PROBLEM REQUIREMENTS:
Copy the rows word for word, beginning at the first line and ending after the line that contains "post-body: 다음은 스프링 :4장 도커 : 도커 데몬 부터입니다 is". Leave out the pictures.
:: EXCERPTED DATA ::
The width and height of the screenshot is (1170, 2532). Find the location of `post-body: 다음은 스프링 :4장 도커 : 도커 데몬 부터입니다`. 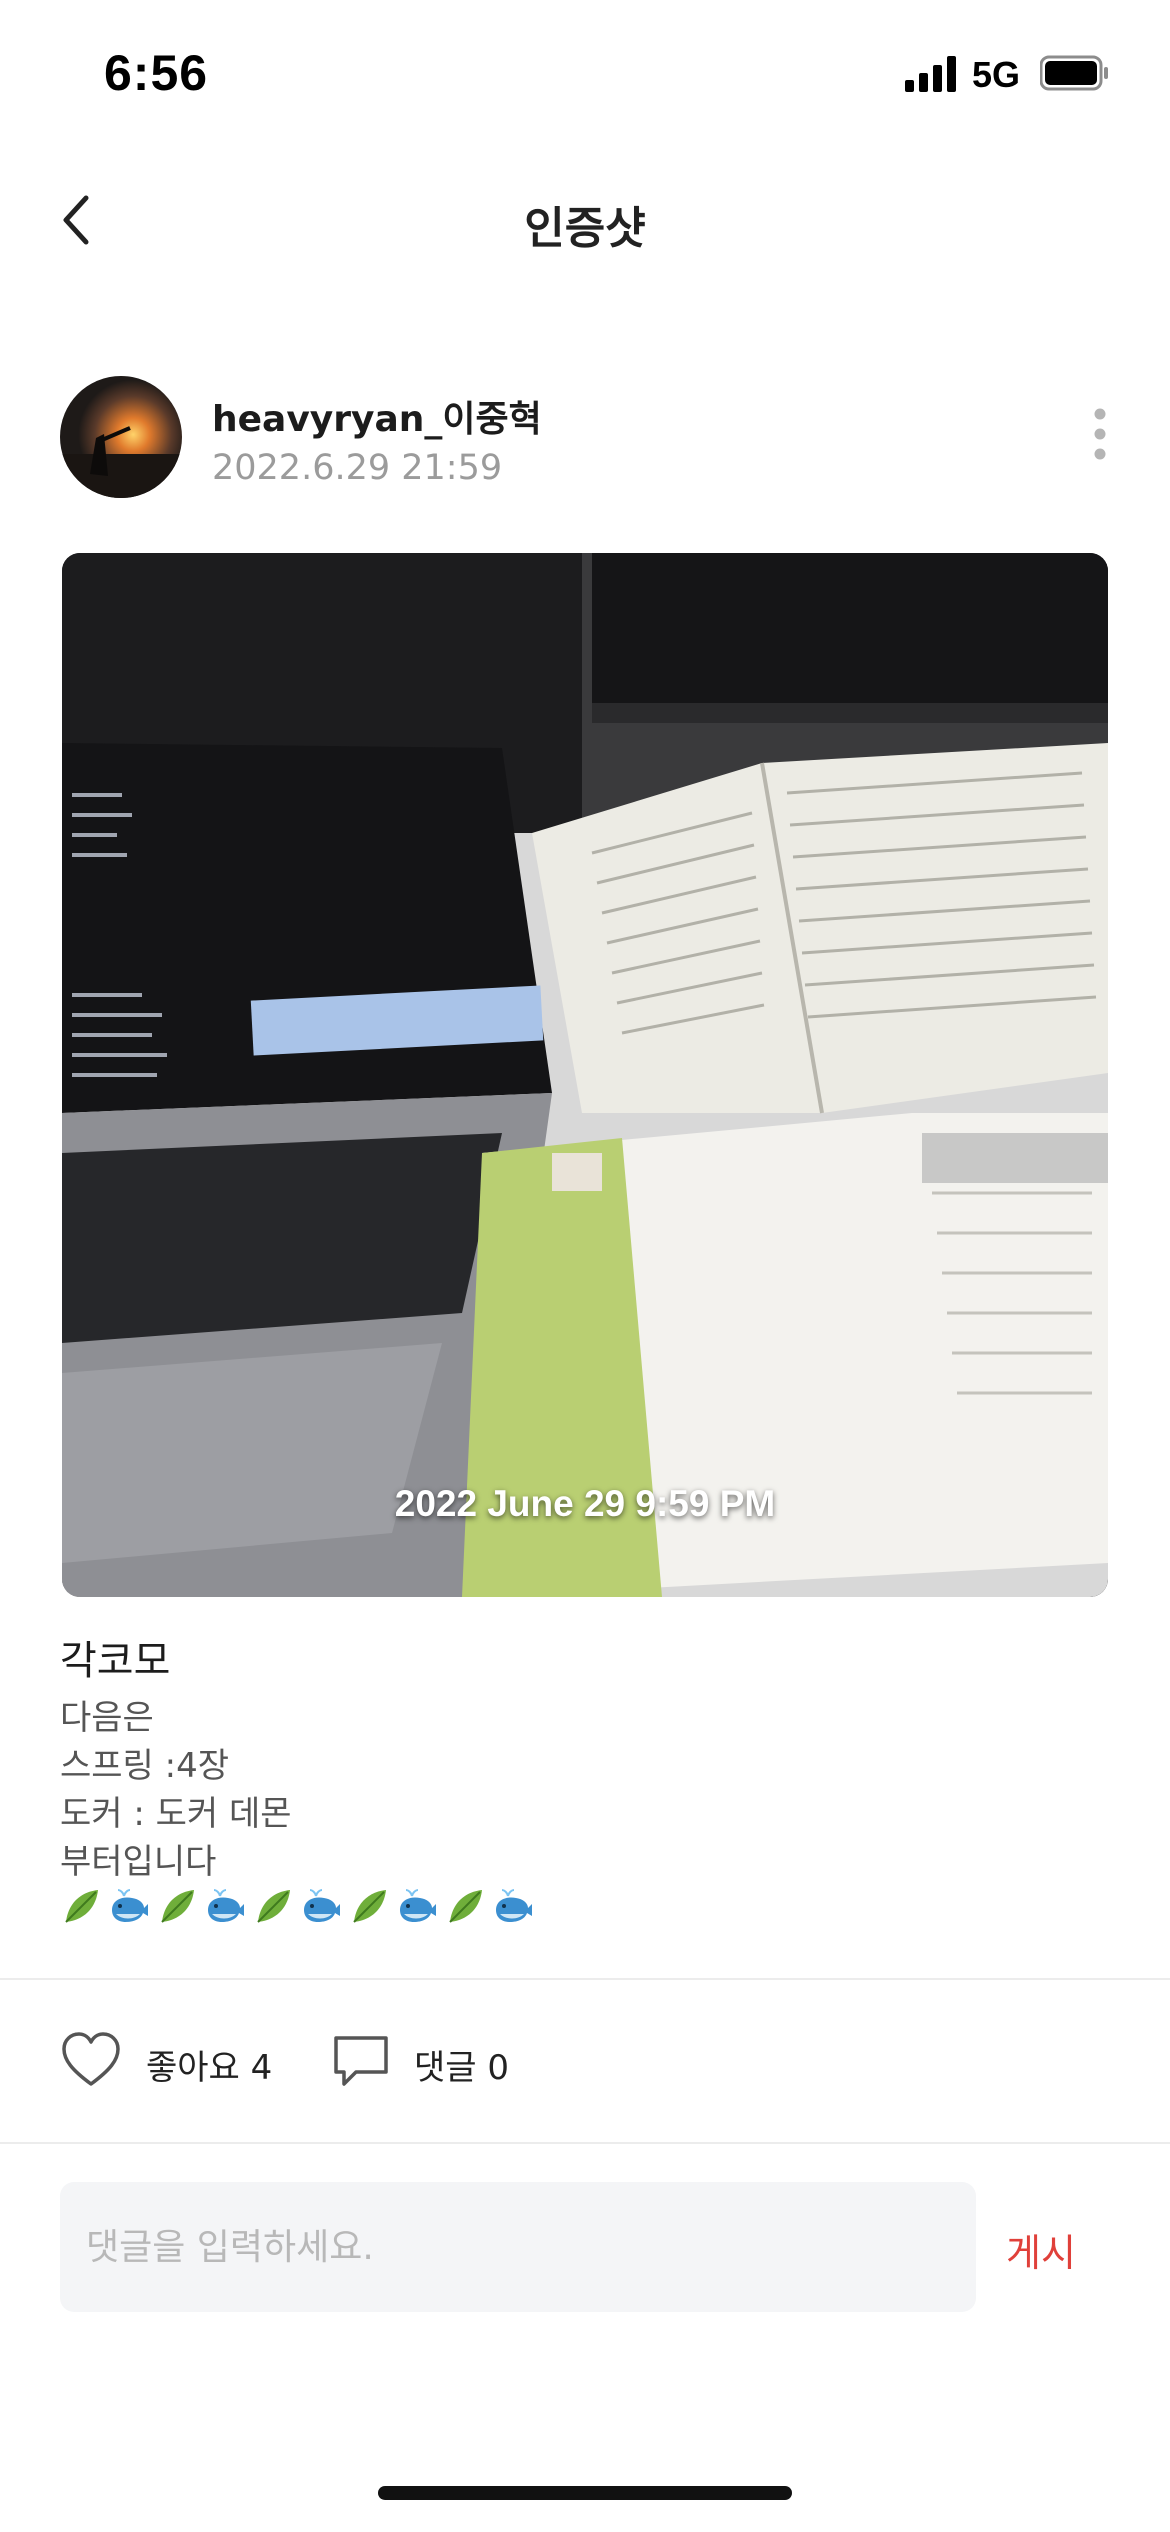

post-body: 다음은 스프링 :4장 도커 : 도커 데몬 부터입니다 is located at coordinates (176, 1790).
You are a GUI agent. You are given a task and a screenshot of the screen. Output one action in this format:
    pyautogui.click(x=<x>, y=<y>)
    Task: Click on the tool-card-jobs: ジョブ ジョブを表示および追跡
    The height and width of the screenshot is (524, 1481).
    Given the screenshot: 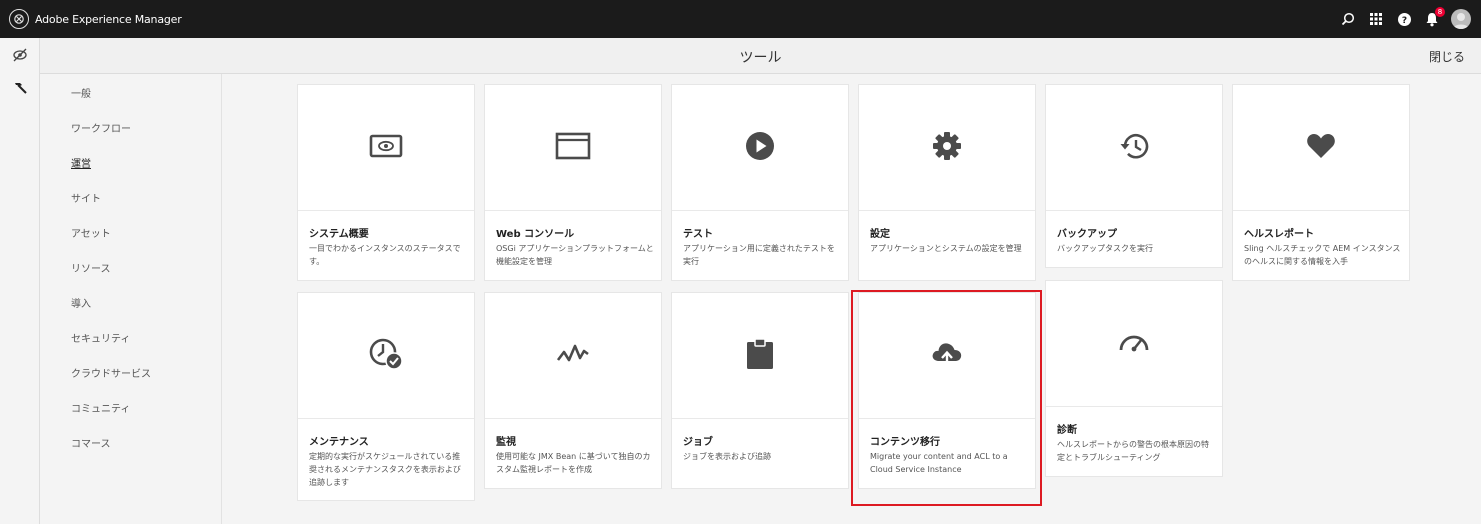 What is the action you would take?
    pyautogui.click(x=760, y=390)
    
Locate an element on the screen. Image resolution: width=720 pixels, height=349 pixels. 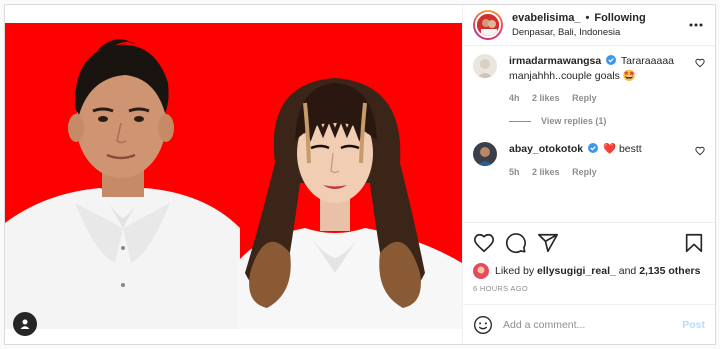
view-replies-line is located at coordinates (520, 121).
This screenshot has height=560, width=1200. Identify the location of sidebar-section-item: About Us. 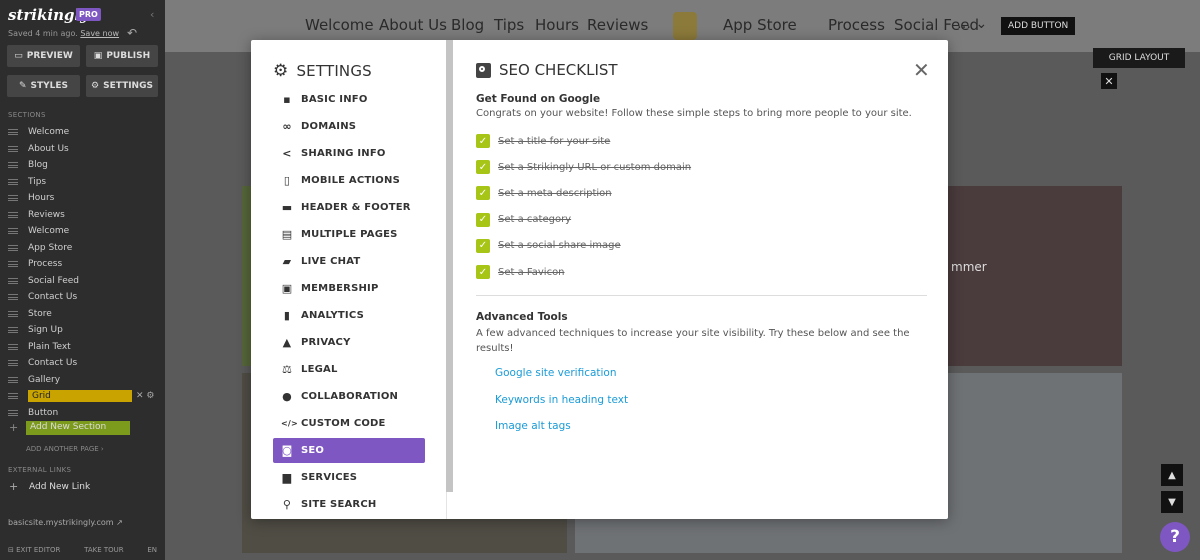
(82, 149).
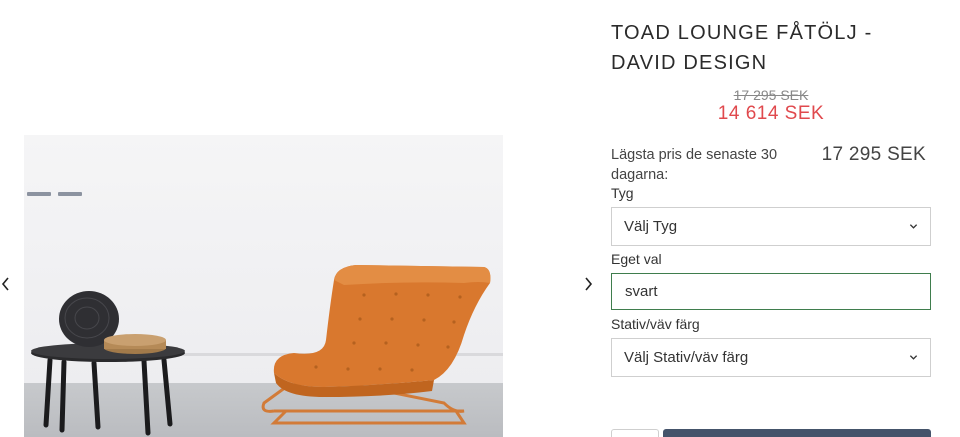  Describe the element at coordinates (771, 95) in the screenshot. I see `original-price: 17 295 SEK` at that location.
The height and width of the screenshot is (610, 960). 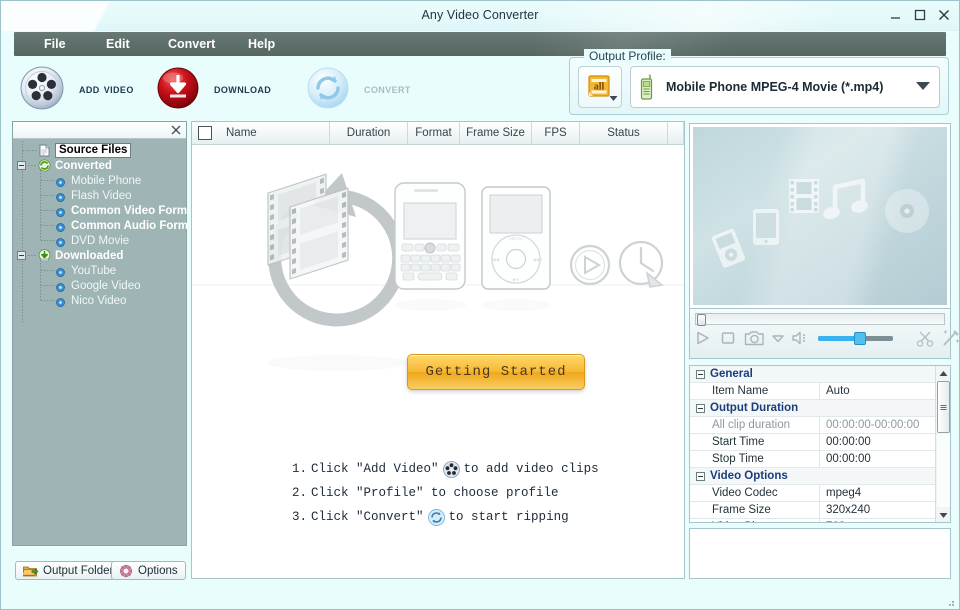 I want to click on video-preview-panel, so click(x=820, y=216).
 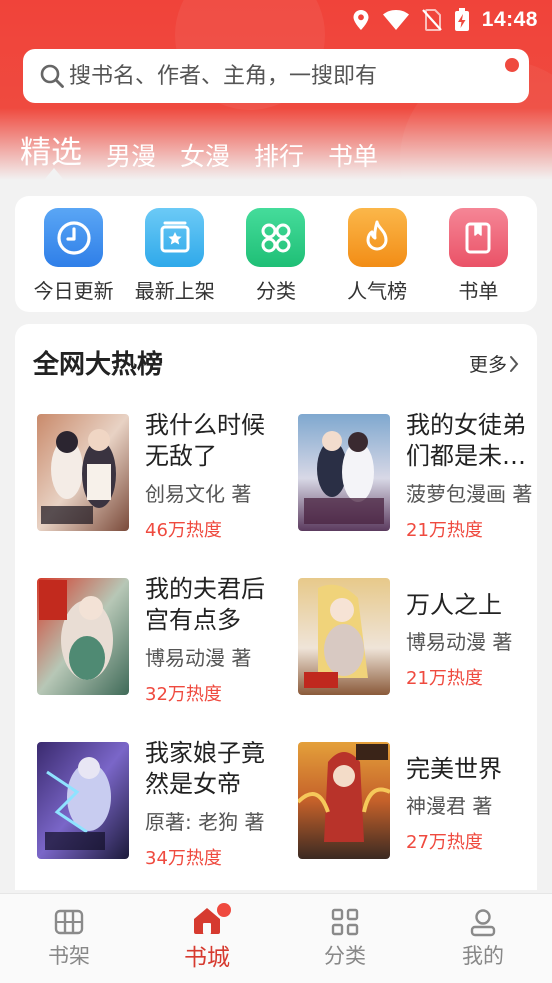 I want to click on top-category-tabs: 精选 男漫 女漫 排行 书单, so click(x=199, y=149).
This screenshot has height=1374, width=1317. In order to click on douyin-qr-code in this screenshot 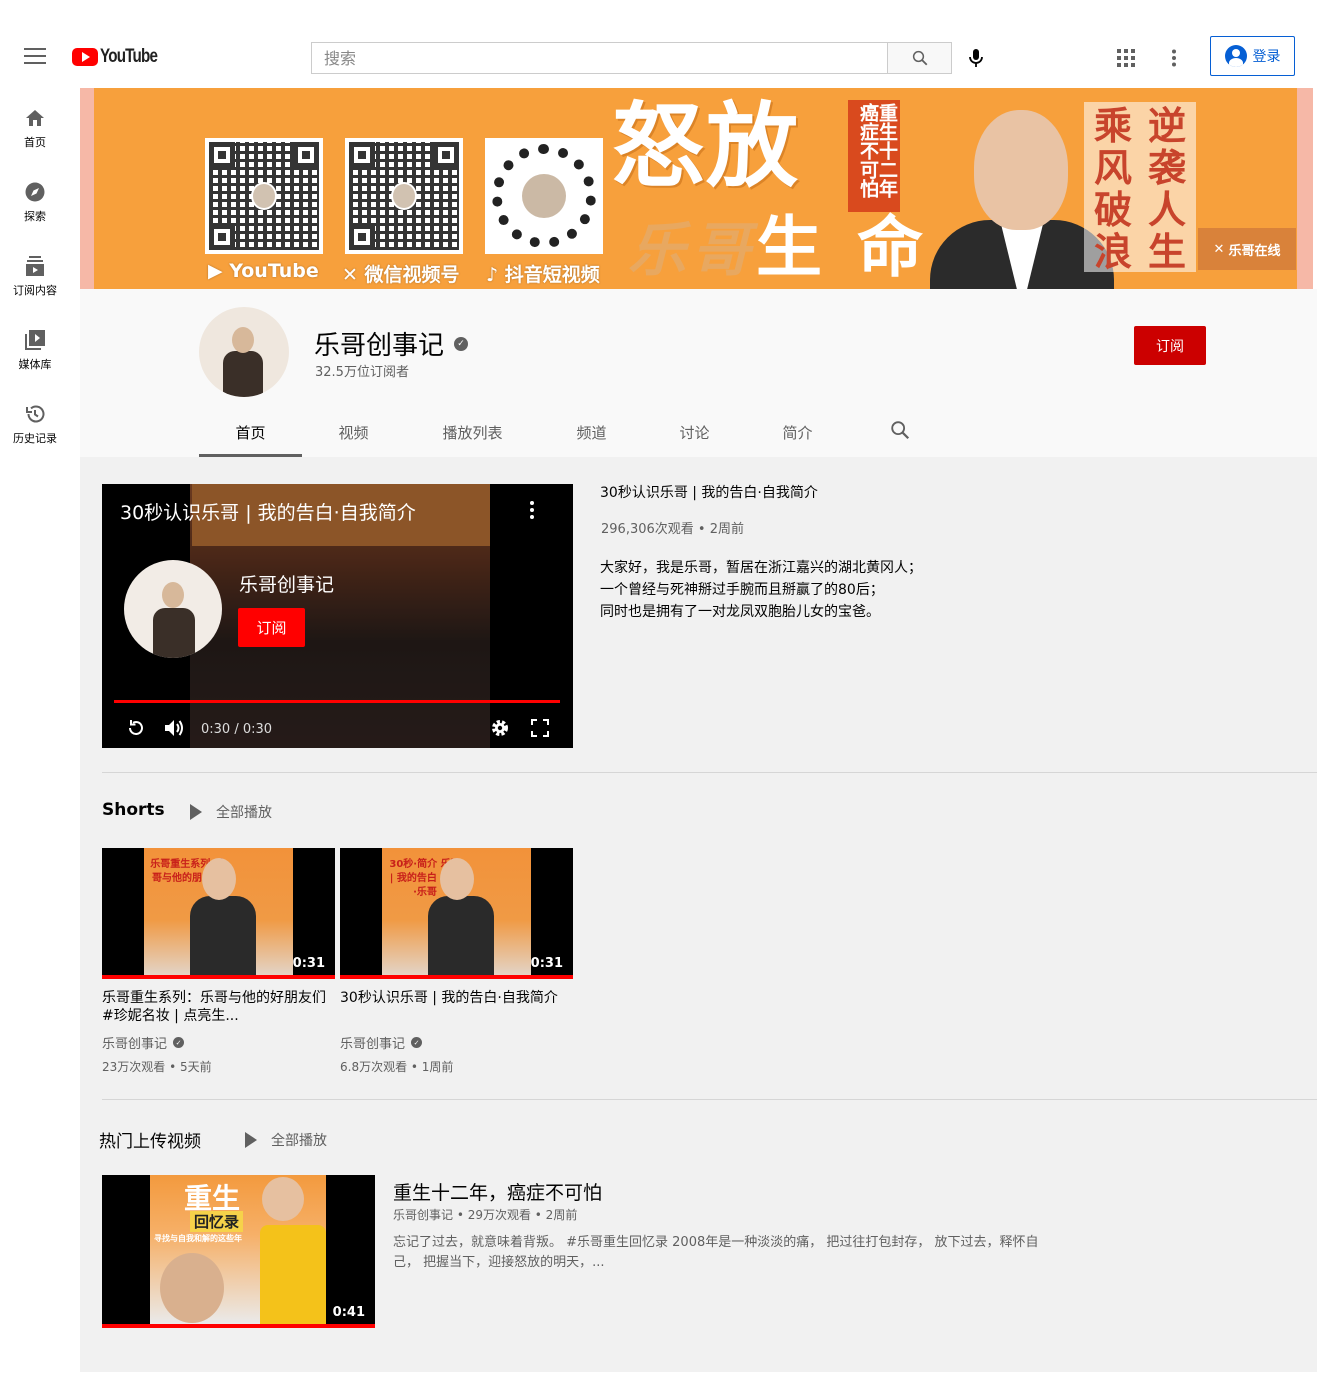, I will do `click(544, 196)`.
:::
YOUR SOLUTION:
The width and height of the screenshot is (1170, 2532). Find the location of `post-body: 다음은 스프링 :4장 도커 : 도커 데몬 부터입니다`. 

post-body: 다음은 스프링 :4장 도커 : 도커 데몬 부터입니다 is located at coordinates (176, 1790).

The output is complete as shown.